What does it look like to move from a life of intense athletic competition into the realm of business? What aspects of being an athlete translated well into entrepreneurship, and what strong career motivation can be derived from understanding a simple bell curve?
Ryan Heckman is a two-time Olympian, Leeds Business School Alumnus, and a longtime entrepreneur. Ryan co-founded Rallyday Partners, an investment firm dedicated to providing holistic support to company founders and their employees, where he serves as CEO and managing partner.
In this episode, Ryan discusses his unique career path to the world of private equity. Ryan shares personal anecdotes about his college journey, career challenges, and his midlife crisis-turned-awakening that led to the founding of Rallyday. He emphasizes the importance of integrating left brain, right brain, heart, and soul in business, and how Rallyday Partners is shifting the paradigm within the private equity industry through its focus on humanizing the journey and fostering aggressive humility among its leaders. Check out this fascinating conversation.
Leeds Business Insights Podcast is a production of Leeds School of Business and is produced by University FM.
EPISODE QUOTES:
The higher the goals the greater the humility
[12:11] The higher we set our goals, the more humility we generally have because the chances of you reaching those goals are very slim. And so, I think I've shown up, particularly the last 10 years, with a great deal more humility because of the audacity of the goals that I had established for myself seems so farfetched most of the time.

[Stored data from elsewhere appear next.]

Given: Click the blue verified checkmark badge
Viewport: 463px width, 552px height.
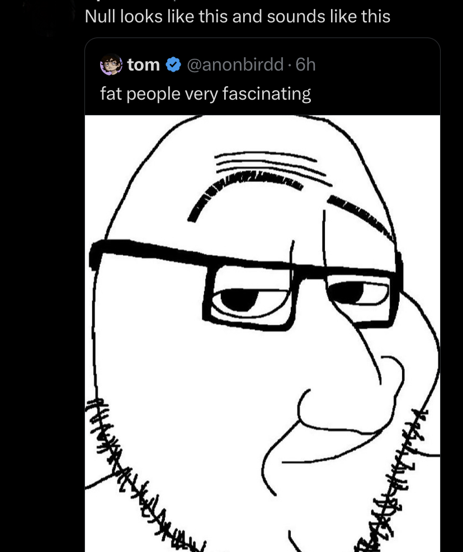Looking at the screenshot, I should [x=173, y=65].
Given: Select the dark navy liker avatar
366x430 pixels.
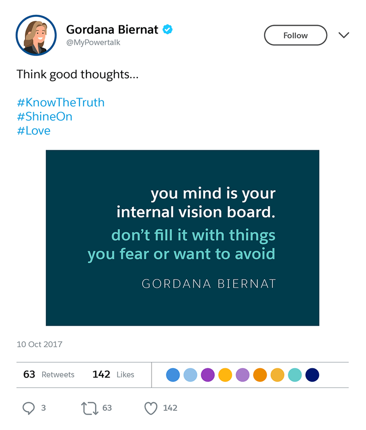Looking at the screenshot, I should (312, 375).
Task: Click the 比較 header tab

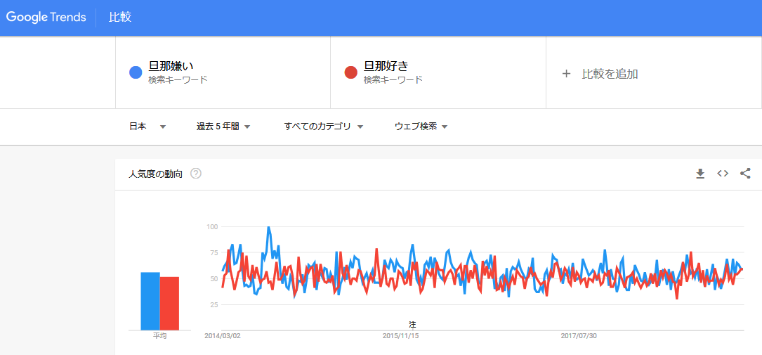Action: [120, 17]
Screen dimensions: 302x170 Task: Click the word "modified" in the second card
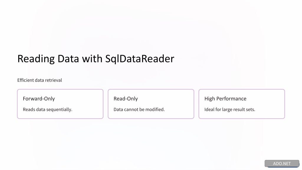155,109
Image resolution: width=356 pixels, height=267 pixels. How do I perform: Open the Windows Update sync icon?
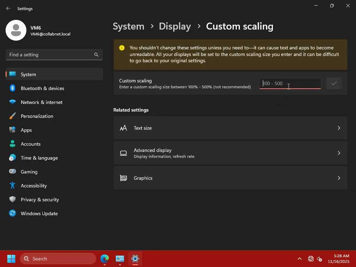pos(13,213)
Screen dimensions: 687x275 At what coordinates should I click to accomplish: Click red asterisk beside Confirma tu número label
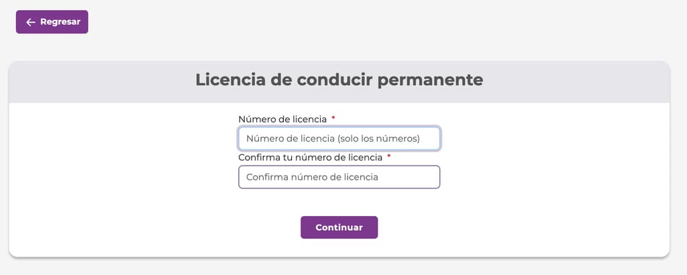[x=388, y=157]
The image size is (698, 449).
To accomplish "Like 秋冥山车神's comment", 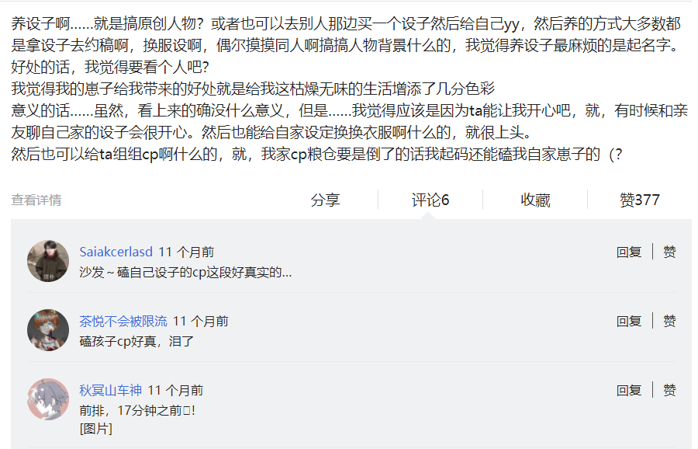I will [669, 390].
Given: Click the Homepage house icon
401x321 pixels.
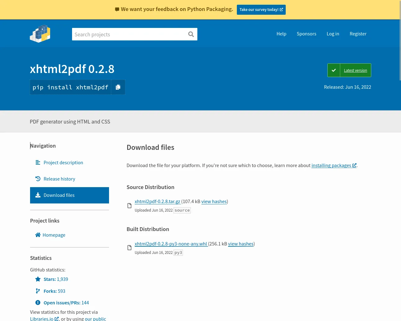Looking at the screenshot, I should pos(38,235).
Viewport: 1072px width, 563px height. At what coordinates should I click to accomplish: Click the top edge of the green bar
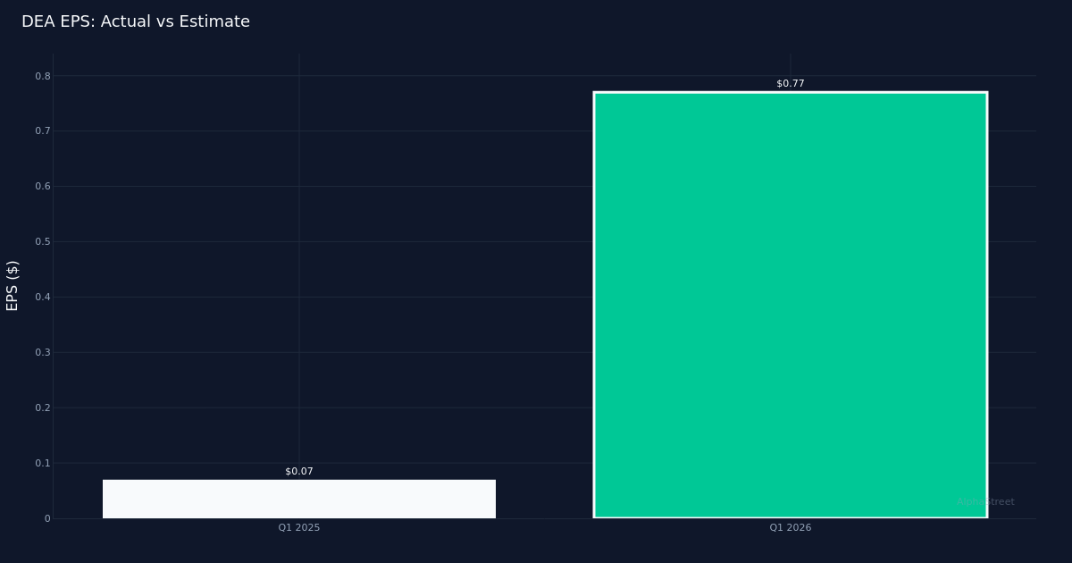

What differs Rallyday from traditional private equity firms?
[14:48] “We lead people. We don't manage assets.” And what I mean by that is the objective is obviously professional. We want to create a lot of value, but the journey is very personal, you know. Whether it be for the CEOs that we partner with or their executive teams, the middle managers, the employees, they're showing up at our workplace. And we treat that like the privilege that it is. And our obligation is to not manage them. No one likes to feel managed. We want to earn their followership, and we want to be their leaders and take them personally to places they didn't think they could before meeting us and take their companies even further because they're growing so much as individuals. And so, when we talk about what we do for a living, it's all about humanizing that journey very personally.
What does it mean to be aggressively humble at the same time
[15:51] I think that everybody at Rallyday strives to be two things at the same time. We strive to be aggressively humble. And what that means, there's a lot of people that I know who are super aggressive and super not humble. I also know people that are really humble, but typically not very aggressive. And so, we look for this duality of character. And, you know, as it turns out, it works because there's nothing more special than someone that is both of these things at the same time.